Demographics: From existing (flawed) studies and surveys, it seems to be more common in middle age than say 10-15 year olds and 60+ year olds. It seems more common among women (perhaps more than 2:1), which I believe fits some other post-viral or auto-immune conditions. If this holds up, it might give some update in terms of personal risk.
Duration: You give a 6-month expected duration. How did you estimate this? The reference class for this component is presumably post-viral and auto-immune conditions, which (IIRC) have a longer than 6-month expected duration. Presumably you are updating on actual evidence from Long COVID sufferers. (There’s also various reports of people who experienced mild symptoms having some organ damage on examination. This might also suggest a more than 6-month duration for full recovery.)
Chronic Post-Acute COVID (2nd component)
Studies. There seem to be more studies of this component because you just need to follow up with people who were hospitalized and so there aren’t the same sampling issues. The UK is doing a large study on this. The reference class for this study is (presumably) people suffering from the conditions caused by acute COVID, which include pneumonia, ARDS, cytokine storm, vascular problems, etc. I think there aren’t large absolute numbers of people in their 20s without comorbidity who were hospitalized in any one location, and so getting a well-powered study on them might be non-trivial.
Demographics. Severity rates for COVID are very sensitive to age and somewhat sensitive to comorbidity. Does your 0.5% estimate take this into account? I can imagine that for someone in their 20s without comorbidity, the rate of chronic damage from acute COVID would be less than 0.5%. (For such people, I’d guess death rate is < 1⁄5000 and that permanent damage is less than 10x more likely than that. But I’m fairly uncertain about this.)

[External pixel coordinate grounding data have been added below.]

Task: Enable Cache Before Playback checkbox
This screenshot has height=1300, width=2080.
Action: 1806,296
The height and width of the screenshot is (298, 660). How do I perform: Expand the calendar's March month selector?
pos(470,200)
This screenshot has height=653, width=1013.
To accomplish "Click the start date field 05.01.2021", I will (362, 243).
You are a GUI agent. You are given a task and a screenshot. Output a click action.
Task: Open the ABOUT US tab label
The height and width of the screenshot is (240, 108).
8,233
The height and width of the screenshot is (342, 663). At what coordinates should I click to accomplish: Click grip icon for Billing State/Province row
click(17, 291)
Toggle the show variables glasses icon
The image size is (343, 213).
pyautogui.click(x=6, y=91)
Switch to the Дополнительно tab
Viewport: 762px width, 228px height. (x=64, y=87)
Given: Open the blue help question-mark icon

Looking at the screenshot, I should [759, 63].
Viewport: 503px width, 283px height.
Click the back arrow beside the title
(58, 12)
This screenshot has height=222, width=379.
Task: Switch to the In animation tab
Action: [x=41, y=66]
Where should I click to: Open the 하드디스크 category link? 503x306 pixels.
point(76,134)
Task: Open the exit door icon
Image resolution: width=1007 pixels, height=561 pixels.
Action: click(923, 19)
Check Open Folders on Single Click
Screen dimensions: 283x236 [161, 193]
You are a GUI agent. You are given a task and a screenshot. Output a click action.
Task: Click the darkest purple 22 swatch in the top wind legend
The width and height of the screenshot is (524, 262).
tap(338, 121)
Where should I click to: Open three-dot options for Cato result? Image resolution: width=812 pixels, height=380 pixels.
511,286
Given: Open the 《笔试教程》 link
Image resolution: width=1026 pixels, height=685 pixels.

Future treatment: If the rates of these two kinds of post-COVID are as high as you estimate (0.5% and 3%), then there will be millions of people across Europe/US/Mexico etc. with these conditions. So there will be a huge incentive to improve treatments. Maybe some kinds of “permanent” damage are very hard to ameliorate, but if you’re doing the projection out for 20-30 years from today, I’d be optimistic. (It seems that hospital treatment for COVID has already improved significantly. There’ll be lots more cases in the next 6 months and so further improvements are expected).